Document text:
NOTES

William Bernard Hartgrove, one of the five members who participated in the organization of the Association for the Study of Negro Life and History in Chicago in 1915, died at Albuquerque, New Mexico, on the twenty-fourth of April. In his death the Association lost a substantial supporter and friend. He was an unselfish, wide-awake and enterprising teacher, endeavoring always to be instrumental in the uplift of the Negro. During the last ten years of his life he devoted much of his time and means to the work of the National Association for the Advancement of Colored People, serving the local branch most of that period as secretary. When the Association for the Study of Negro Life and History was organized he was among the first to see its possibilities and to give it financial as well as moral support. He made himself useful in assisting the editor in his arduous duties during the days when the work was in the making. He contributed to the Journal Of Negro History, moreover, a number of articles, among which are: The Story of Maria Louise Moore and Fannie M. Richards, The Negro Soldier in the American Revolution, and The Story of Josiah Henson.


Mention of the slave Archy in Miss Beasley's Slavery in California has called forth from a relative of his the following short sketch:

Archy's mother was named Maria. Maria had four children: Archy, Candace, Pompey and Quitman. (I am the daughter of Candace.) At the time Charles A. Stoval took Archy to California, Maria with her other children were with Simeon Stoval, the father of Chas. A. Stoval.

Given records:
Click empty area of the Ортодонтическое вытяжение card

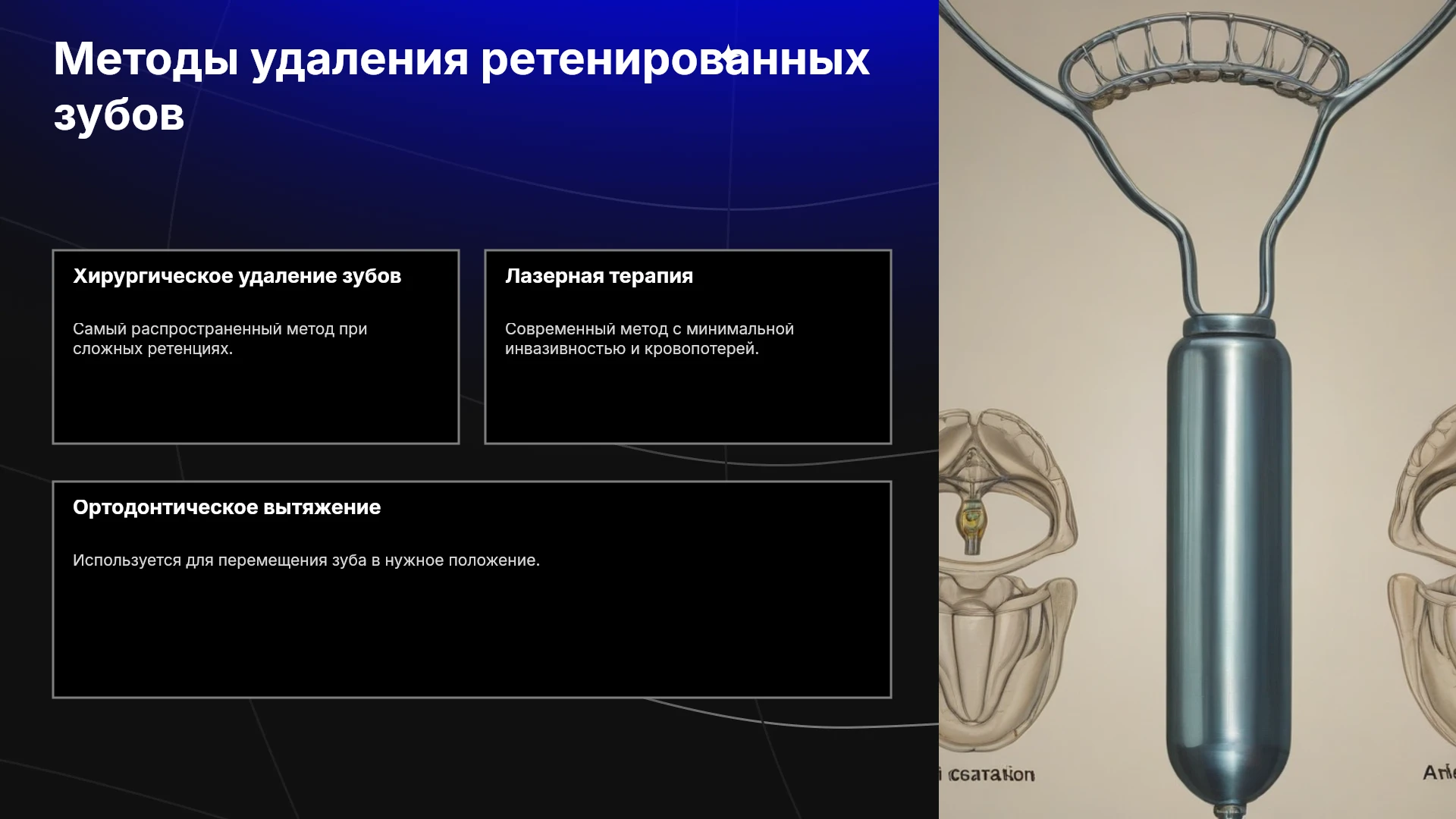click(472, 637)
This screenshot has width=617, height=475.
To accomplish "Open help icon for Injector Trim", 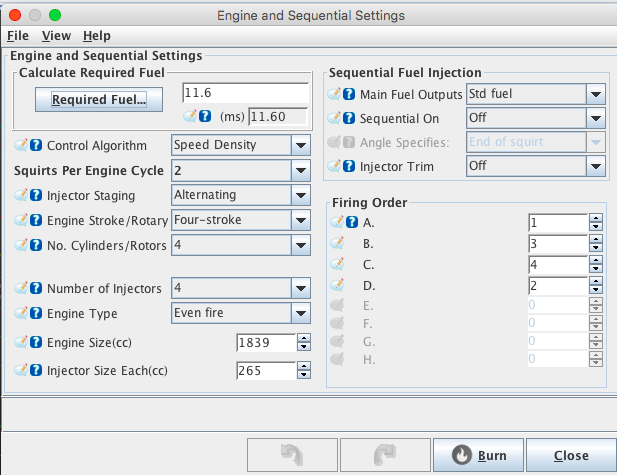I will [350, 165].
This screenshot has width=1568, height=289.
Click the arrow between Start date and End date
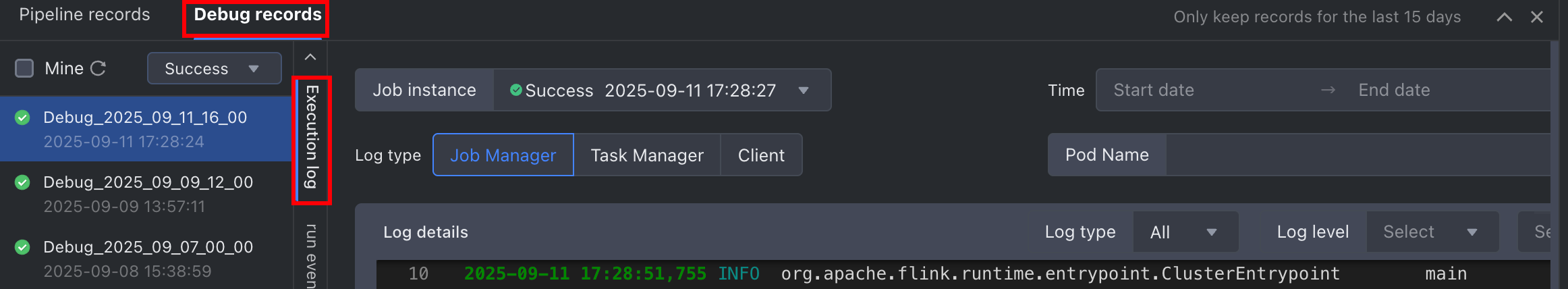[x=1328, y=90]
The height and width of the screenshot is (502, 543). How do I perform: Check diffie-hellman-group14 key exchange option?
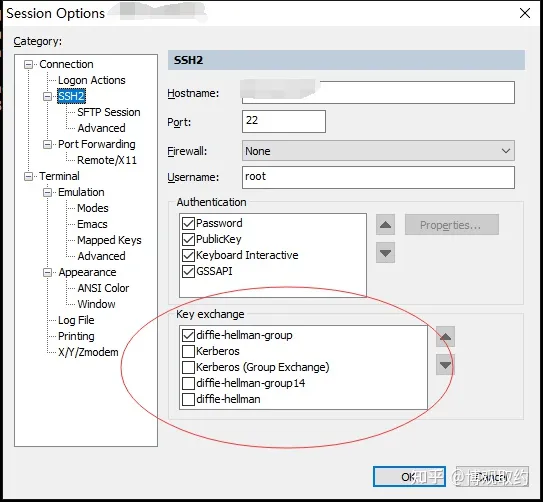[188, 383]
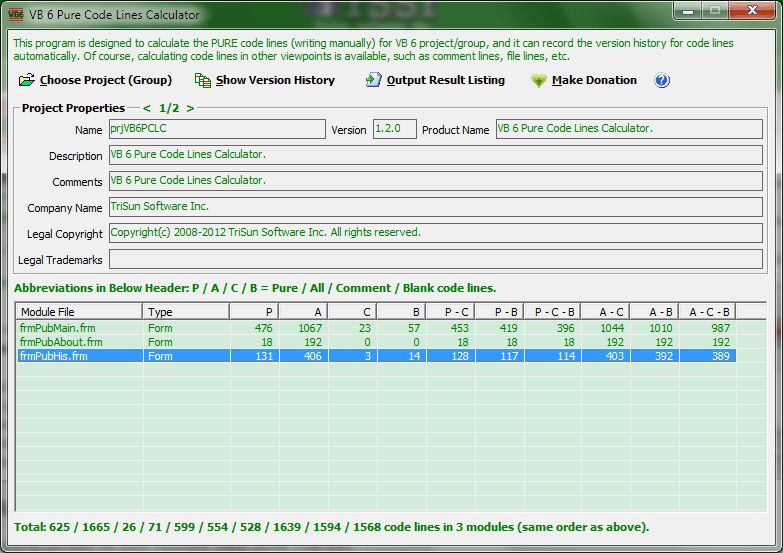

--

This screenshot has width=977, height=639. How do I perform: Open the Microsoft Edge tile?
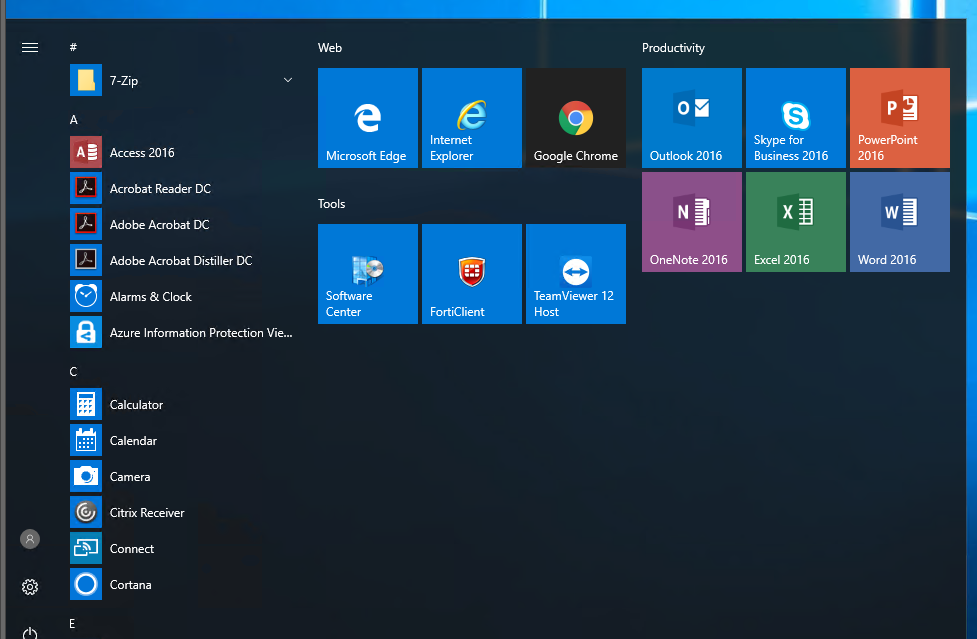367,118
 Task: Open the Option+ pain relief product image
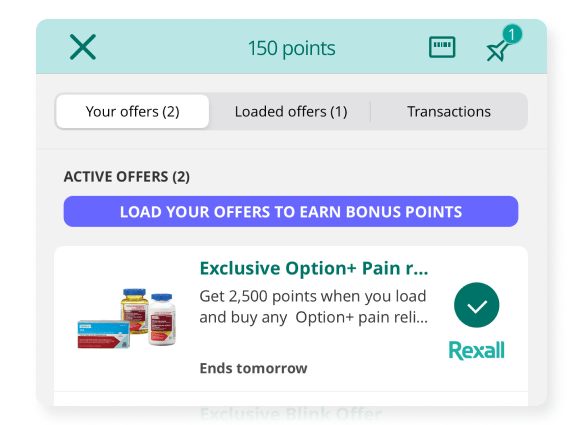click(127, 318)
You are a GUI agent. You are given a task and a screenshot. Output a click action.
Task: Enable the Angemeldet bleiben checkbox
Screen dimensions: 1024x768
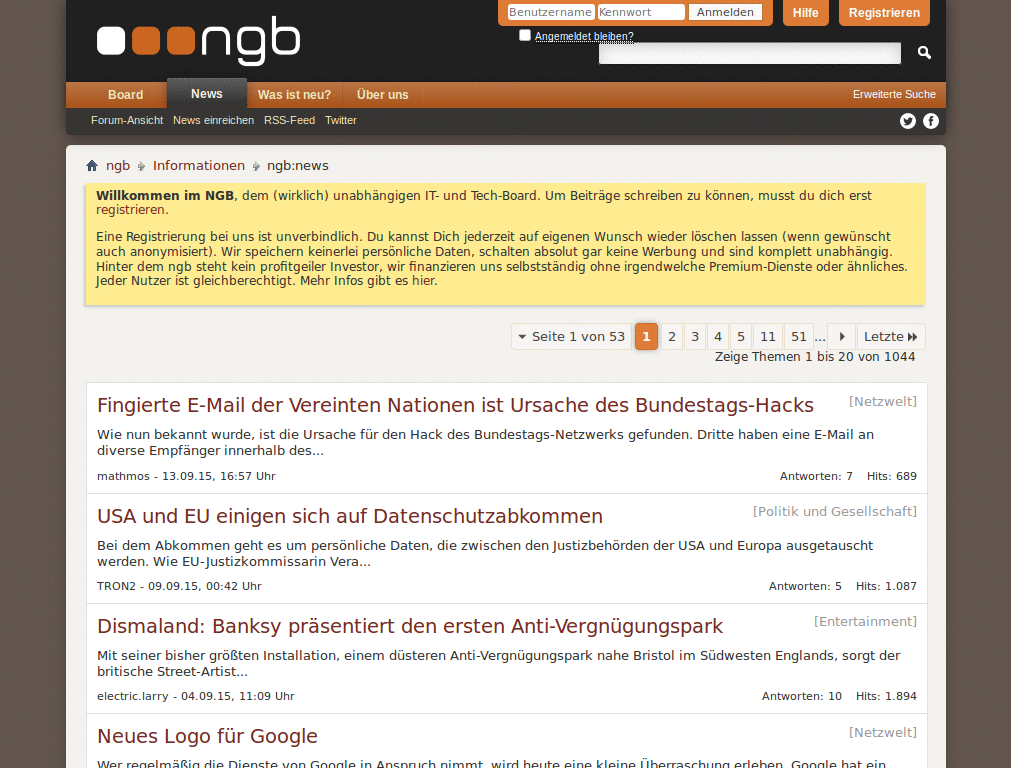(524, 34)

Study questions:
1. Answer these questions from the notes, one answer a line:
(a) Where and on what day did William Bernard Hartgrove die?
(b) For the local branch of which organization did Hartgrove serve as secretary?
(c) What was the name of Archy's mother?
2. Sum up the notes in two sentences.

Responses by item number:
1.
(a) At Albuquerque, New Mexico, on the twenty-fourth of April.
(b) The National Association for the Advancement of Colored People.
(c) Maria.

2. William Bernard Hartgrove, one of the five members who took part in organizing the Association for the Study of Negro Life and History in Chicago in 1915, died at Albuquerque, New Mexico, after years of supporting that Association and the National Association for the Advancement of Colored People and writing articles for the Journal of Negro History. A relative of the slave Archy, who is mentioned in Miss Beasley's Slavery in California, sent a short sketch naming Archy's mother, Maria, and her four children, and stating that Maria and her other children were with Simeon Stoval when Charles A. Stoval took Archy to California.